IMPACT OF SUSCEPTIBILITY TESTING ON SUCCESS OF ANTIMICROBIAL AGENTS
Once the microbial species causing the disease has been identified, a rational choice of the class of antibiotics likely to work in the patient can be made. The microbiology laboratory then plays a second role, which is to perform susceptibility testing to narrow down the list of possible antimicrobials that could be used.
Millions of individuals across the globe get infected by many different isolates of the same species of pathogen. Evolutionary processes cause each isolate to be slightly different from the next, so that each will have a unique susceptibility to antimicrobial agents. As the microorganisms divide within the patient, they may undergo further evolution. Therefore, we expect that there will be a wide distribution of concentrations of antimicrobial agents that can kill pathogens. Often, this distribution is Gaussian, with a skew that depends on where the patient lives. These factors will affect the shape of the inhibitory sigmoid Emax model curve described by Equation 48–1.

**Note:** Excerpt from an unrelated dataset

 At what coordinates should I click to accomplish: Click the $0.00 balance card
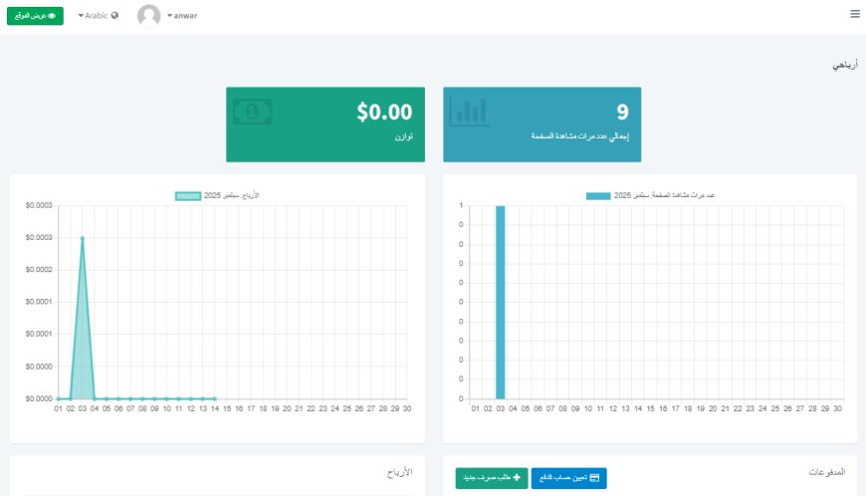point(325,124)
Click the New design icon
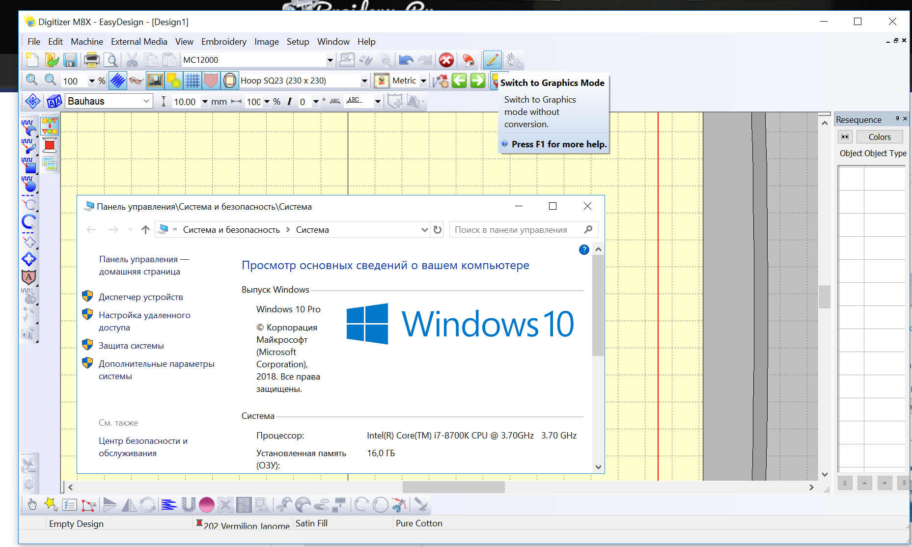The image size is (912, 547). coord(32,60)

With changes in susceptibility, the sigmoid Emax curve shifts in 1 of 2 basic ways. The first is a shift to the right, an increase in IC50, as shown in Figure 48–3A. This means that much higher concentrations than before are now needed to show specific effect. Susceptibility tests for bacteria, fungi, parasites, and viruses have been developed to determine whether these shifts have occurred at a sufficient magnitude to warrant higher doses of drug to achieve particular effect. The change in IC50 may become so large that it is not possible to overcome the concentration deficit by increasing the antimicrobial dose without causing toxicity to the patient. At that stage, the organism is now “resistant” to the particular antibiotic. A second possible change in the curve is a decrease in Emax (Figure 48–3B), such that increasing the dose of the antimicrobial agent beyond a certain point will achieve no further effect; i.e., changes in the microbe are such that eradication of the microbe by the particular drug can never be achieved. This occurs because the available target proteins have been reduced or the microbe has developed an alternative pathway to overcome the biochemical inhibition.
Bacteria. Dilution tests for bacterial drug susceptibility employ antibiotics in serially diluted drug concentrations on solid agar or in broth medium that contains a culture of the test microorganism. The lowest concentration of the agent that prevents visible growth after 18-24 h of incubation is known as the minimum inhibitory concentration (MIC).